Data listing —
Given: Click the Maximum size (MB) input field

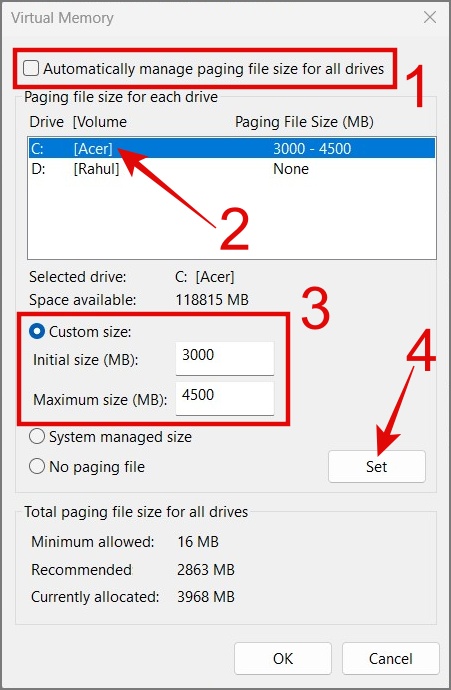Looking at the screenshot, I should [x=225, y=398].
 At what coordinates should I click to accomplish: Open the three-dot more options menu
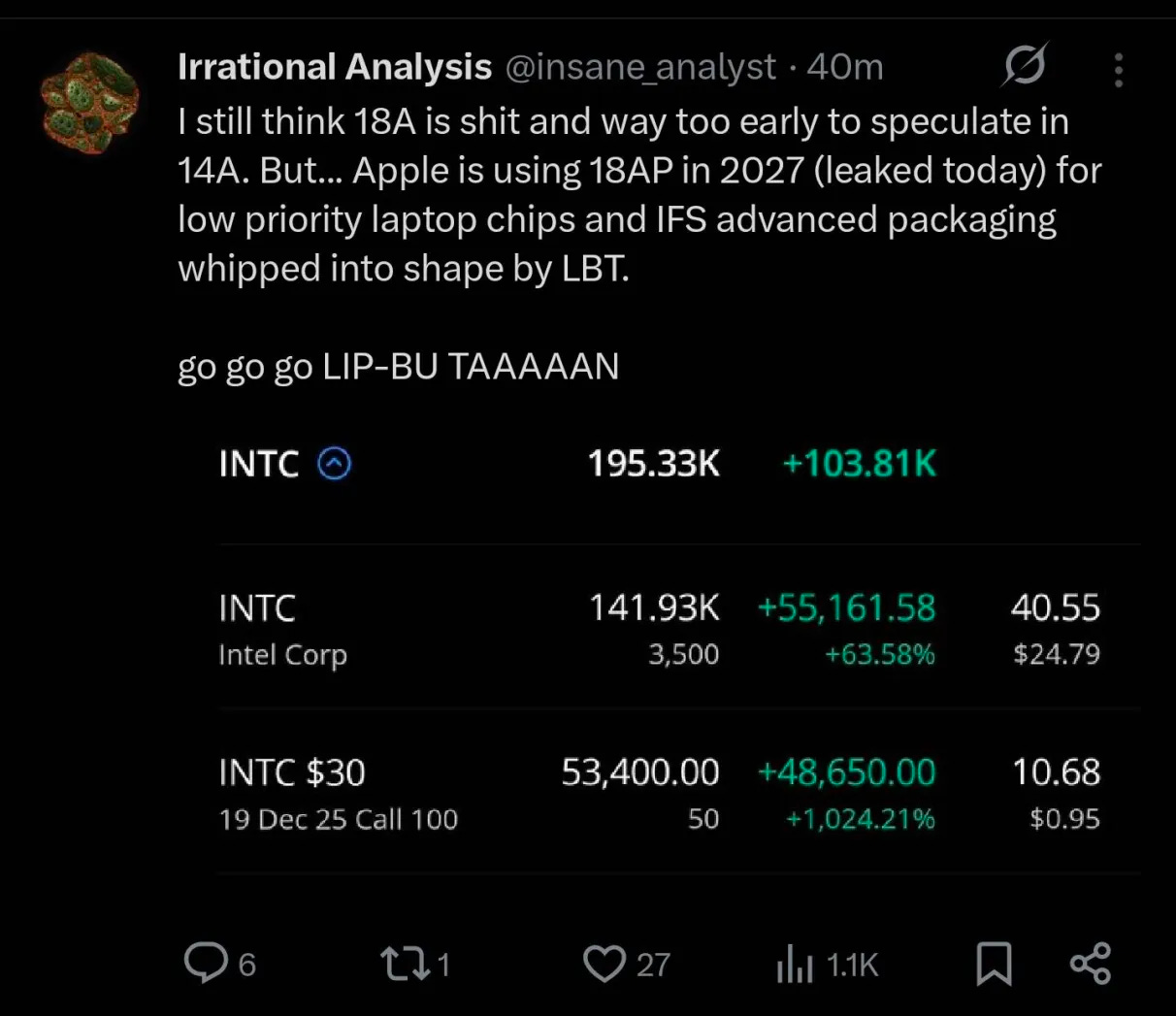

==

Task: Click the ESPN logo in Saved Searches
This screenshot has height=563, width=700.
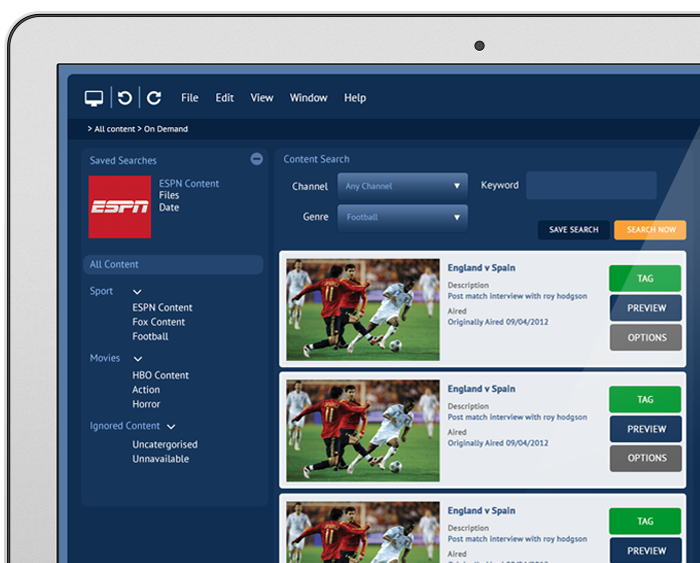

...

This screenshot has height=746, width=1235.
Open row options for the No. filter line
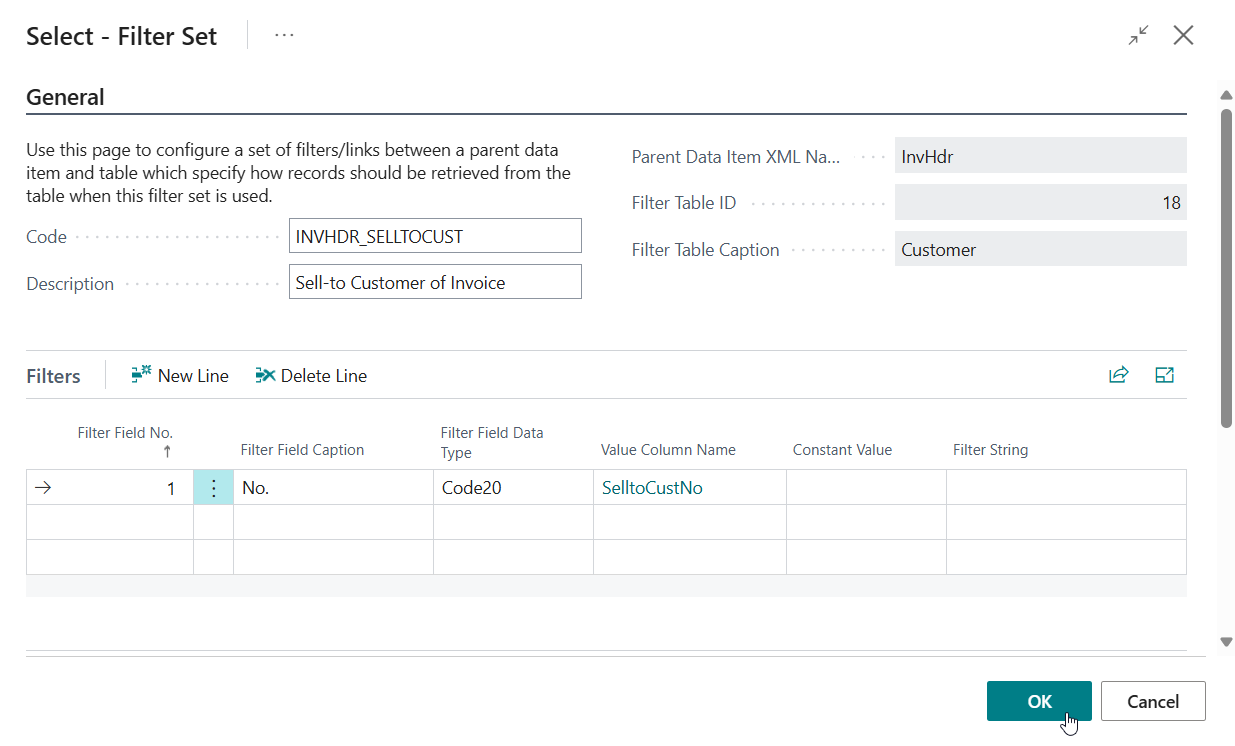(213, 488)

Given task — Turn the rows from the line containing "Given: Click the" through the line containing "At what coordinates", both included, into a numbered list, skipping blank lines and leaving out the pictures.

Solution to this problem —
1. Given: Click the Maximum size (MB) input field
2. Looking at the screenshot, I should [x=225, y=398].
3.  At what coordinates should I click to accomplish: Open the three-dot more options menu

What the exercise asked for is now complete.